Schwarzenberg, pensant Napoléon toujours à Düben, fonce droit dans le piège en poussant Murat, lequel lui abandonne sans combattre la belle position de Cröbern-Gulden Gossa-Gross Possnau (qu’il faudra reprendre le 16 !) et s’apprête à livrer Leipzig qu’il a fait retraverser à Marmont dès la veille, preuve qu’il ne comptait pas alors tenir la ville comme promis.
Sur ces entrefaites arrive Gourgaud, ordonnance de l’Empereur, venu préparer l’arrivée de son maître. Murat cherche alors à réparer son erreur et s’arrête sur la ligne Markleeberg-Wachau-Liebertwolkwitz.
Habitués à ne pas rencontrer de résistance, les avant-gardes de Wittgenstein, perplexes, s’arrêtent aussi dans l’attente de renforts. Ceux-ci arrivés, l’avance reprend dans le but de tâter les lignes des Français pour déterminer leurs intentions et découvrir leurs dispositions…

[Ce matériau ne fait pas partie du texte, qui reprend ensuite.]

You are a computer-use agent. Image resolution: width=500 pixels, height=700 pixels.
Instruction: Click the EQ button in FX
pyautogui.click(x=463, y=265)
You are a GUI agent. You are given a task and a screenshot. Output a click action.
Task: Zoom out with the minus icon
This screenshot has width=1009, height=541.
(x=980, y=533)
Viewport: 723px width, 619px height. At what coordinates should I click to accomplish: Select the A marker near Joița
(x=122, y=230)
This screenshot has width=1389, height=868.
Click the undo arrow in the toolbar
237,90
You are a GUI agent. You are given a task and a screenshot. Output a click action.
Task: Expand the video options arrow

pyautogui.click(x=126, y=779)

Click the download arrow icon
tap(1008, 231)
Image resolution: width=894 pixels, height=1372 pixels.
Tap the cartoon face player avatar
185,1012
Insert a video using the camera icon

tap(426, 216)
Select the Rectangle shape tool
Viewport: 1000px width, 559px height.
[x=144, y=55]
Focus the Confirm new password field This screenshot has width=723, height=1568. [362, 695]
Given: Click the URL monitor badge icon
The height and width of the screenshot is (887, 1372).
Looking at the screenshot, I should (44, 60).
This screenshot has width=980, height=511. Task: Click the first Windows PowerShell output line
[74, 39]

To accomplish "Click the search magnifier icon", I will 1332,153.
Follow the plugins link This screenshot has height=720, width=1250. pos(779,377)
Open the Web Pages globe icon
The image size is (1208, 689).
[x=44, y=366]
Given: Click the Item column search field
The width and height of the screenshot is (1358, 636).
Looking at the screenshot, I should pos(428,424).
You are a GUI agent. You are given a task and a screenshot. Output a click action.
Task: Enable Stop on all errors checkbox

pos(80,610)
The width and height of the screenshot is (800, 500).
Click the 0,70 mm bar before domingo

Diebitsch, quartier-maître-général de Barclay de Tolly, pense qu’il ne s’agit que d’une arrière-garde, mais le prince de Wurtemberg est d’un avis contraire… Même lorsque les faits lui donnent raison, la confiance des Alliés ne varie pas. S’il est évident que c’est sur l’ordre de Napoléon que Murat s’arrête après avoir cédé sans combat de bien meilleures positions, c’est sans doute pour donner à l’Empereur le temps d’écraser Blücher… il est donc urgent d’attaquer à outrance pour soulager le Prussien…
Wittgenstein qui commande l'attaque disposa de 44.000 hommes dont 10.200 cavaliers contre aux Français 42.000 hommes dont 8.600 cavaliers que Murat avait la consigne expresse de ménager, or, au regard de la position et de la manière dont les Coalisés l’abordèrent, il n’avait aucun besoin de la risquer.
Mais le Gascon, cavalier avant tout, pensait comme un qui se reconnaîtra que «la cavalerie c’est fait pour charger», sans compter que cette réponse à tous les problèmes rencontrés lui en simplifia, certe de manière parfois coûteuse, beaucoup d'autres par le passé.
Le Roi de Naples s’est peut-être abusé sur l’apport moral (supposé) et qualitatif (certain) constitué par le renfort tout juste arrivé de Dragons d’Espagne. Et cela aurait peut-être mieux valu, en effet, que les nouveaux venus restassent entre eux, solides vétérans éprouvés, plutôt que d’être mélangés dans la proportion 1 pour 2 avec les « cavaliers du patatras »* composant les unités de mauvais conscrits mal montés déjà présentes.
• Ainsi dénommés car « ils tombaient (de leurs chevaux) comme la pluie » (Odleben).
Au résultat la capacité manœuvrière des bons cavaliers se trouva ramenée à celle des mauvais, et l’on vit charger des masses immenses de cavalerie en colonne d’escadrons déployés, comme à Eylau. Ce fut sans doute un spectacle magnifique et si cela avait marché tout le monde aurait trouvé cela génial.
Mais les temps comme les circonstances avaient changé et cette fois cela ne fonctionna pas.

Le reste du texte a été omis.